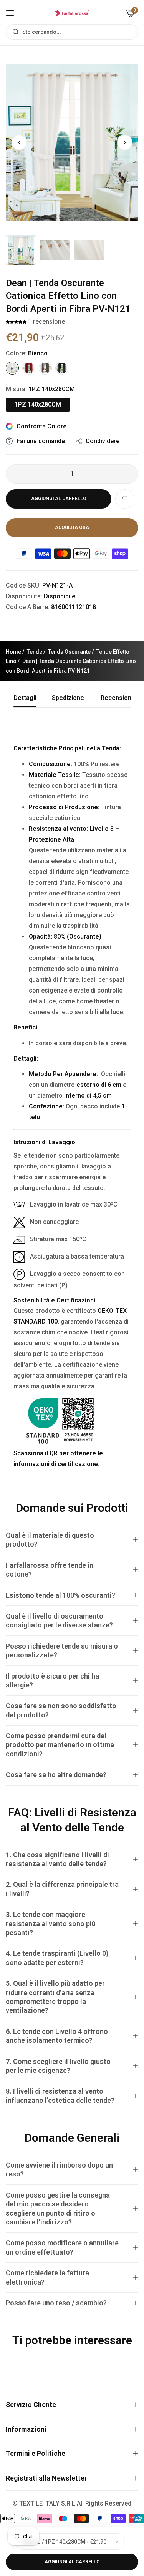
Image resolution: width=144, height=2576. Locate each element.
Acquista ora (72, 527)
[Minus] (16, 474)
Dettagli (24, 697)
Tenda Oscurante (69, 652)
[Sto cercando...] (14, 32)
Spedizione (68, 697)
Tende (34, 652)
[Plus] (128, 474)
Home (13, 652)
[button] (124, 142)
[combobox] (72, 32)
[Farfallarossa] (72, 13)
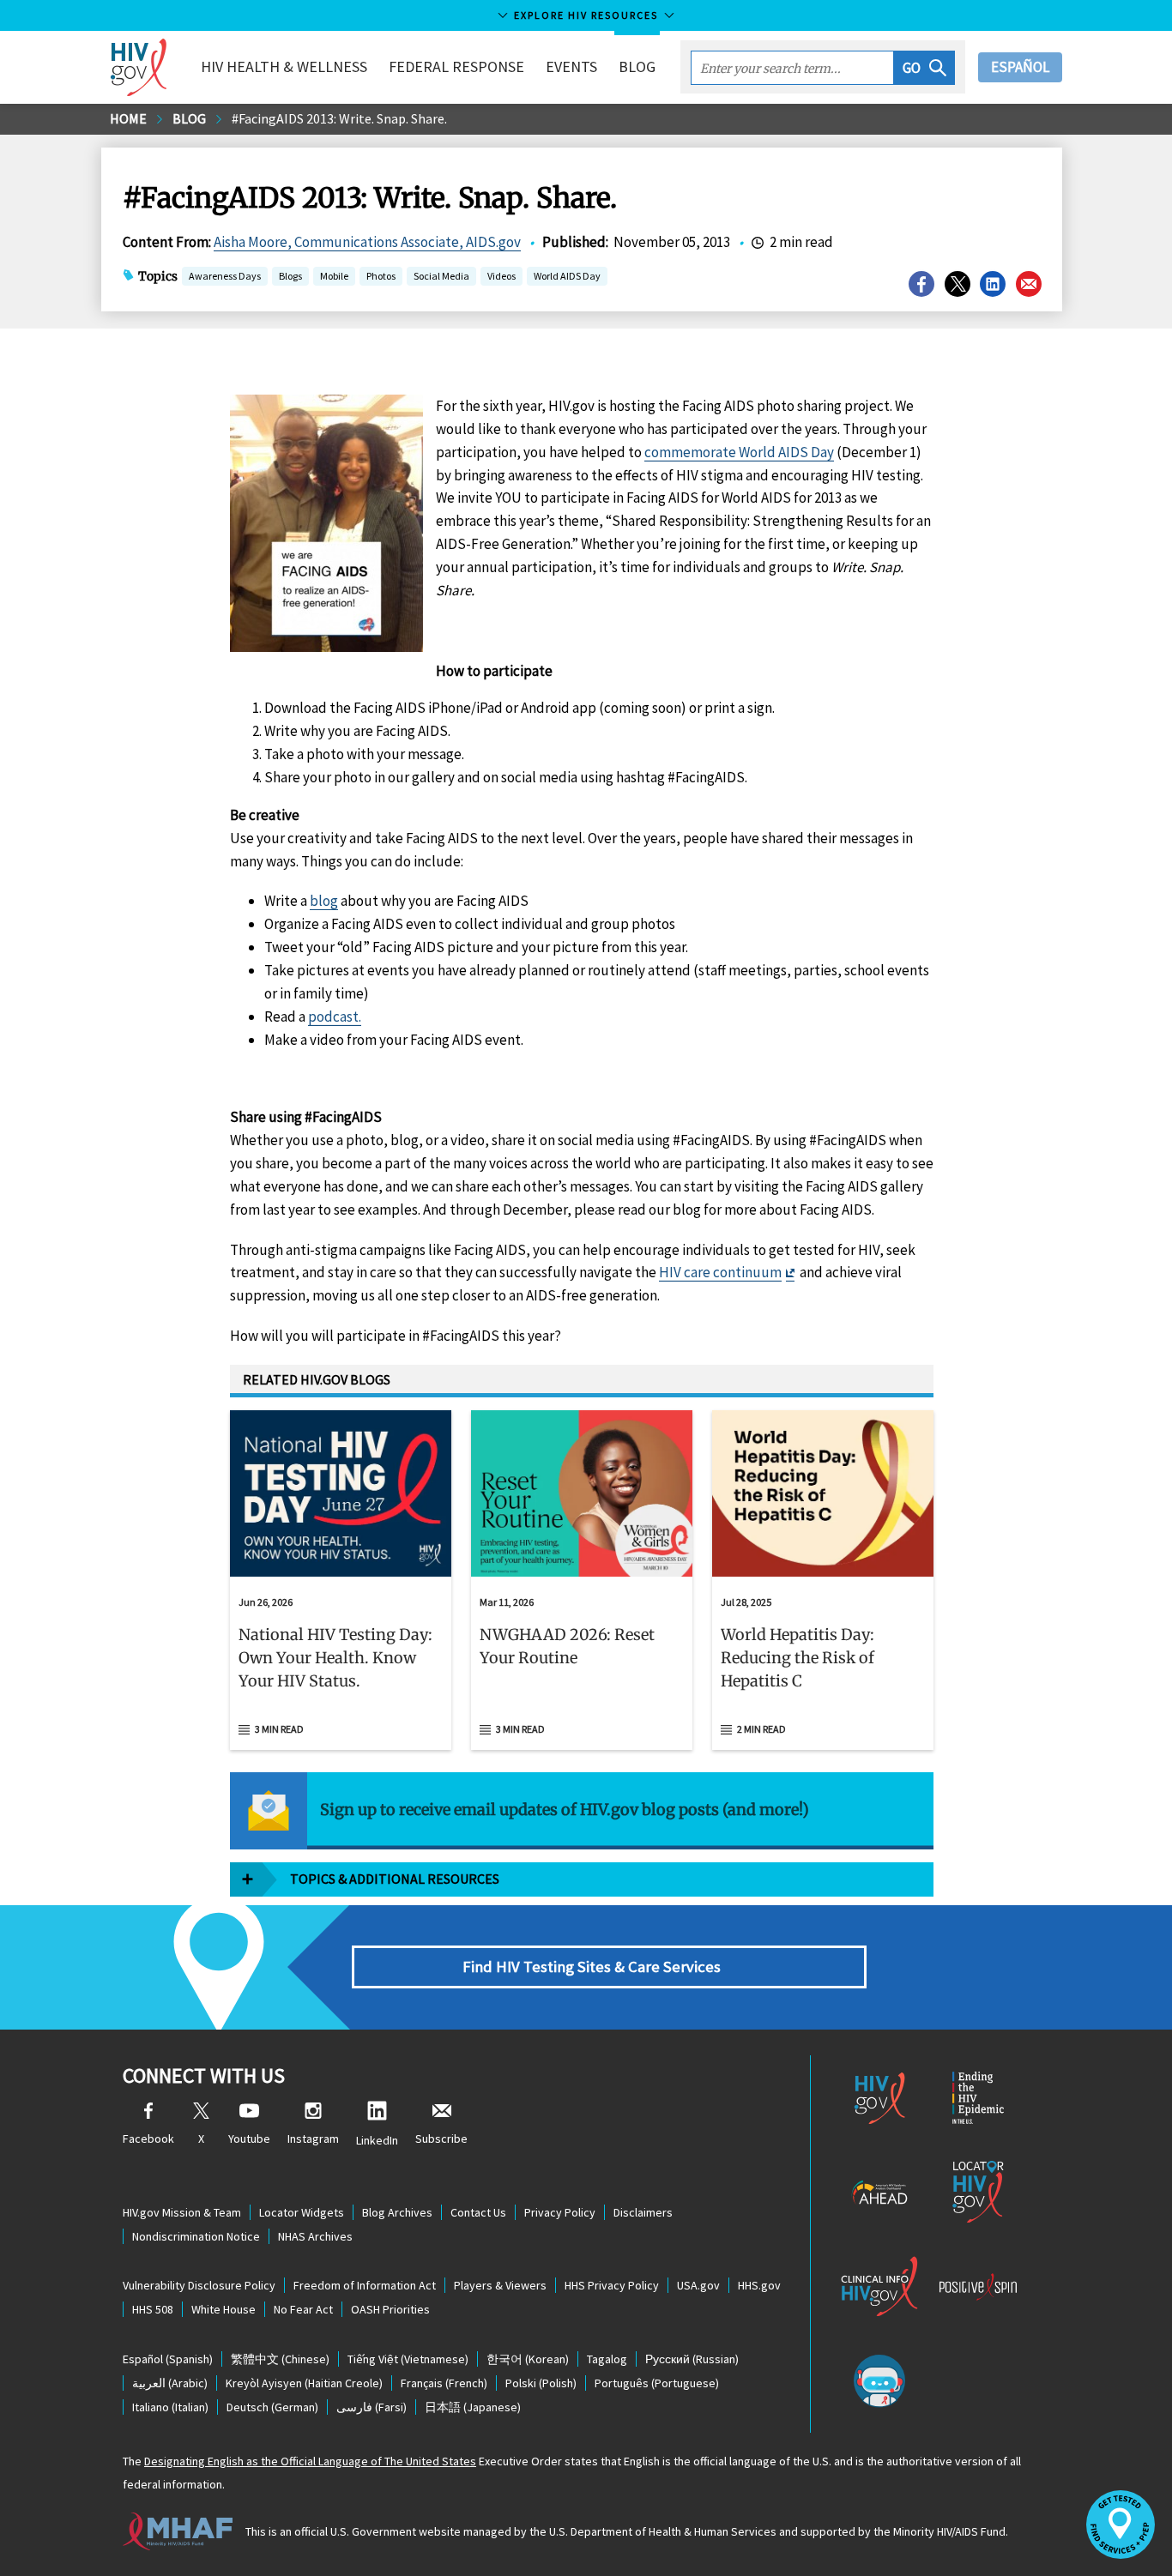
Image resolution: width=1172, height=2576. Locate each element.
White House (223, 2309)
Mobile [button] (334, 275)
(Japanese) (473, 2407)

+ + + + +

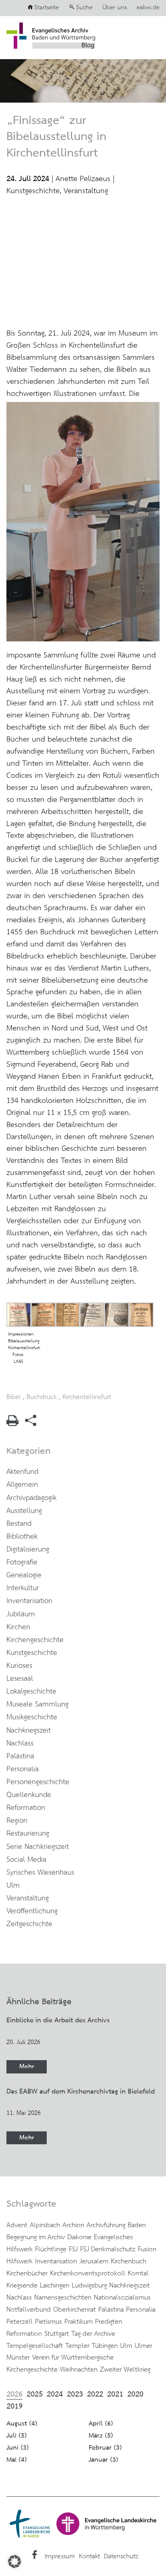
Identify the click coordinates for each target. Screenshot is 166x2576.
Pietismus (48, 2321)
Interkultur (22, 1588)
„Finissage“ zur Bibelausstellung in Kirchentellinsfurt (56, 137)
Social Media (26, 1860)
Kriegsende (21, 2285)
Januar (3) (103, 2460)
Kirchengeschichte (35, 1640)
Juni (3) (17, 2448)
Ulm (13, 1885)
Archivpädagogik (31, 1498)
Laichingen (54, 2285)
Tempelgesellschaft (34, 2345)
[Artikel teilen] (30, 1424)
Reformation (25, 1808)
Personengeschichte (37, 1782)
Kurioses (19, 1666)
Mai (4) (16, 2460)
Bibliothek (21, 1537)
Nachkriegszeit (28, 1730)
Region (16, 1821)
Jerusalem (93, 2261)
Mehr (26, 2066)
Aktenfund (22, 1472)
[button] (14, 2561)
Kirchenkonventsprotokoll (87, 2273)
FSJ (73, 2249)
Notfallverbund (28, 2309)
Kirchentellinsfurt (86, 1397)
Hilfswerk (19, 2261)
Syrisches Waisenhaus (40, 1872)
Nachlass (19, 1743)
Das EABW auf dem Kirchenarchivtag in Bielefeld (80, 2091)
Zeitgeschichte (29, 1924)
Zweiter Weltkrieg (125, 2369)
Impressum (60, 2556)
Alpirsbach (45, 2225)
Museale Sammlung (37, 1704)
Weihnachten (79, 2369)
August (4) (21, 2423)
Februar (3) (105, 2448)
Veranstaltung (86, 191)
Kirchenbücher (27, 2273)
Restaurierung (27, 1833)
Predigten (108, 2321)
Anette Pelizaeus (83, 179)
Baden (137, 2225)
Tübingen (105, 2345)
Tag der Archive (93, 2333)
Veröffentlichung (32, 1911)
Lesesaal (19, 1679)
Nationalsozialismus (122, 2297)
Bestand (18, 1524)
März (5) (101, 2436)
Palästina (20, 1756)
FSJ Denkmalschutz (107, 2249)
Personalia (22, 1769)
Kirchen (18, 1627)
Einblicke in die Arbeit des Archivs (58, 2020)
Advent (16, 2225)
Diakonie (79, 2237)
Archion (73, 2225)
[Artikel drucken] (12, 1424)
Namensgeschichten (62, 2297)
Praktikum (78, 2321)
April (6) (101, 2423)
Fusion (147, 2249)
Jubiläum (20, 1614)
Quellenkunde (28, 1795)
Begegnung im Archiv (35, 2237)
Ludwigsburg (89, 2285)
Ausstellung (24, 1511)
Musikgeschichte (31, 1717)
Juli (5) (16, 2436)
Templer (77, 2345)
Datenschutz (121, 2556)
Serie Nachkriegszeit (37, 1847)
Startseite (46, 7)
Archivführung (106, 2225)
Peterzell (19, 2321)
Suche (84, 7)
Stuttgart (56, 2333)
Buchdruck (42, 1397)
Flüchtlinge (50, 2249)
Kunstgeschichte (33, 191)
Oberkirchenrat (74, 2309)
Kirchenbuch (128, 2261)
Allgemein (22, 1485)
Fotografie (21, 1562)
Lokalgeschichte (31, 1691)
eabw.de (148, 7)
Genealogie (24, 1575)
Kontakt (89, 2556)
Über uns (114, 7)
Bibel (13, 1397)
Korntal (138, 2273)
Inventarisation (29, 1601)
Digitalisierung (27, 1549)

+ + + + +

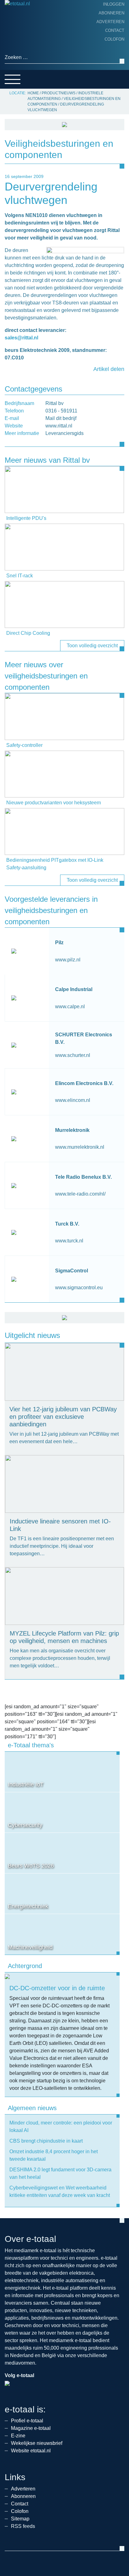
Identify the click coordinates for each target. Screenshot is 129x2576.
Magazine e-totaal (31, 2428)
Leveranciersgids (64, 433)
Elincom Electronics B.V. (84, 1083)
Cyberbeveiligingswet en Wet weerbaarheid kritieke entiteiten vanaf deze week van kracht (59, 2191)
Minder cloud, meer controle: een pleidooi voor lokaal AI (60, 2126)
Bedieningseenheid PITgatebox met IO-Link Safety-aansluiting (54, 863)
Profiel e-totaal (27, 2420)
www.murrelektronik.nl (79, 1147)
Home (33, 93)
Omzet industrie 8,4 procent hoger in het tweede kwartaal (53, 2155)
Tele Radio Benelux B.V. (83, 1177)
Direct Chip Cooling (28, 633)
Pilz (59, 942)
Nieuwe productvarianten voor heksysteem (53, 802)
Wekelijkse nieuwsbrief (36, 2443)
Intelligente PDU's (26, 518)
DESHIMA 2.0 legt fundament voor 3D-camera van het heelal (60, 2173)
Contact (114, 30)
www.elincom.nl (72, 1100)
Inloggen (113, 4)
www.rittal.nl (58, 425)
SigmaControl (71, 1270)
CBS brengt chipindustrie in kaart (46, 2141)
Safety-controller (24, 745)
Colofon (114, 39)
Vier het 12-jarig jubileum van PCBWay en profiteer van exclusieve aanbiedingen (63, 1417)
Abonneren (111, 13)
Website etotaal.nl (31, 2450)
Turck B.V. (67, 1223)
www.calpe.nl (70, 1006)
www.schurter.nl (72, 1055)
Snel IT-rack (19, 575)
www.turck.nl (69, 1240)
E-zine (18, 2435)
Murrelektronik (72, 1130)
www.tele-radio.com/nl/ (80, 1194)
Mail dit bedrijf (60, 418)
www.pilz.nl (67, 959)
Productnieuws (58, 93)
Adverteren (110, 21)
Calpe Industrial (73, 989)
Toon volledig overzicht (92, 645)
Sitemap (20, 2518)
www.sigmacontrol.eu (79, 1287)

+ + + + +

> [WORK REQUIRED]: Quote the data above from the line containing "Datenschutz (121, 2556)" to the line containing "Digitalisierung (27, 1549)", inclusive, and stop.

> [SOLUTION TO THE PROBLEM]:
Datenschutz (121, 2556)
Serie Nachkriegszeit (37, 1847)
Startseite (46, 7)
Archivführung (106, 2225)
Peterzell (19, 2321)
Suche (84, 7)
Stuttgart (56, 2333)
Buchdruck (42, 1397)
Flüchtlinge (50, 2249)
Kunstgeschichte (33, 191)
Oberkirchenrat (74, 2309)
Kirchenbuch (128, 2261)
Allgemein (22, 1485)
Fotografie (21, 1562)
Lokalgeschichte (31, 1691)
eabw.de (148, 7)
Genealogie (24, 1575)
Kontakt (89, 2556)
Über uns (114, 7)
Bibel (13, 1397)
Korntal (138, 2273)
Inventarisation (29, 1601)
Digitalisierung (27, 1549)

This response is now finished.